Every time I go to the park, there are three things that are always present: people, plants, and geese. Canadian Geese (Branta canadensis), in my opinion, are one of the most well known birds of North America. With their irritating honking, bulky bodies, and long necks, they can easily be spotted in the grassy patches of the park. After a little kid throws a stick at them, the geese together take to the sky, and when I look up, I can see them flying in the iconic v-formation.
A study led by Dr. Stephen Portugal published January 15, 2014 in the journal Nature, gave scientists substantial evidence that birds fly in a V formation to conserve energy and therefore be able to travel further distances.
This project, however, was not the first. Many observations have been made by researchers in the past. Scientists who study aerodynamics, for example, noticed how aircrafts conserve fuel when they are positioned in a V. This observation led many researchers to hypothesize that birds do the same.

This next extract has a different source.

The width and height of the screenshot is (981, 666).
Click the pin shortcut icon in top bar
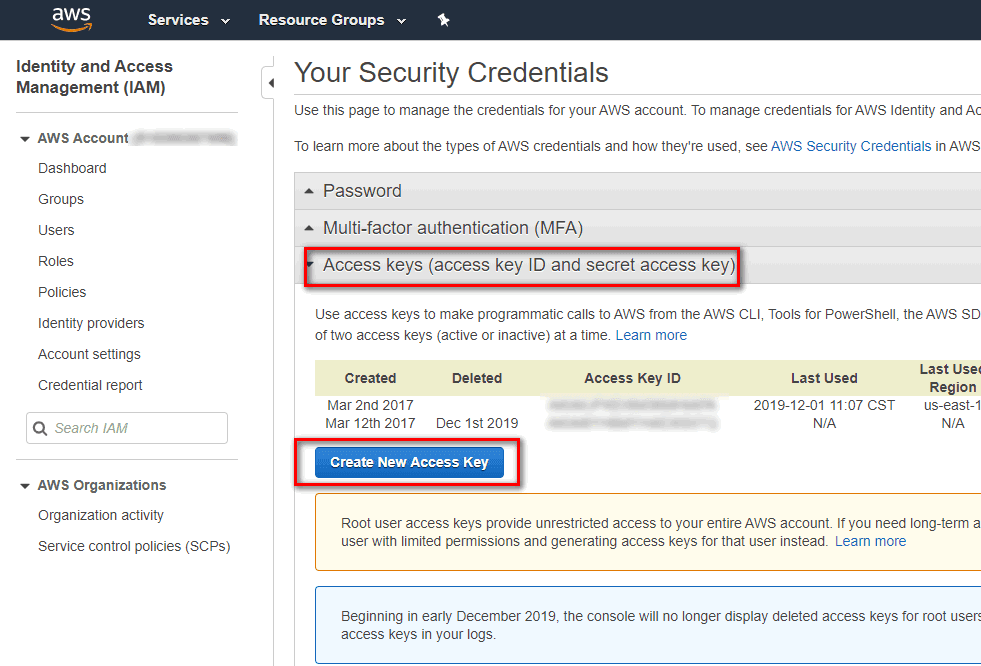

A report by P. B. S. Lissaman and Carl A Shollenberger published in the magazine Science in 1970 explained how 25 birds flying in a group would be able to cover 70% more distance than a single bird flying alone. Another study of the formation of birds that focused on the flight patterns of pelicans revealed that when flying in a V, the heart rates of the birds decreased.
Portugal and his team decided to conduct their research on 14 young, hand-raised bald ibises (Geronticus eremita, see figure 1) living in captivity because they could be monitored and recorded closely by an aircraft without feeling threatened. These bald ibises — who were part of a separate project whose goal was to introduce the endangered species back into the wild — were aided in their migration from Austria to Italy. Once Portugal got permission to observe the flight patterns of bald ibises from the Waldrapp team in Austria, his team started to gather the technology they needed for the research. Using extremely light-weight GPS trackers, sensors, and an aircraft mixed between a plane and a parachute (rightfully named the “paraplane”), Portugal and his team were able to receive precise data regarding the birds’ positions and wing flaps.

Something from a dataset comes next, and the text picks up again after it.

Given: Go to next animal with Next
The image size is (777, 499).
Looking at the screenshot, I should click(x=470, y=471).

Figure 2, Source: USA Today
With an accelerometer to display the timing of the ibises’ wing flaps, Portugal’s team discovered that the birds were able alter their flaps relative to each other in order to capture the highest possible updraft, or rising air current, which in turn led to the decrease of their energy exertion. In addition, the extreme precision of their wing flaps created a staggered, alternating effect (see figure 2). Portugal explains that “they’re seemingly very aware of where the other birds are in the flock and they put themselves in the best possible position.”
The data of the project showed that the ibises were positioned about four feet away from each other, which resulted in the V formation forming a 45º angle.
Portugal’s research is extremely important to the study of the migrational habits of many other birds such as storks, cranes, and geese who most likely fly in V’s to conserve energy as well.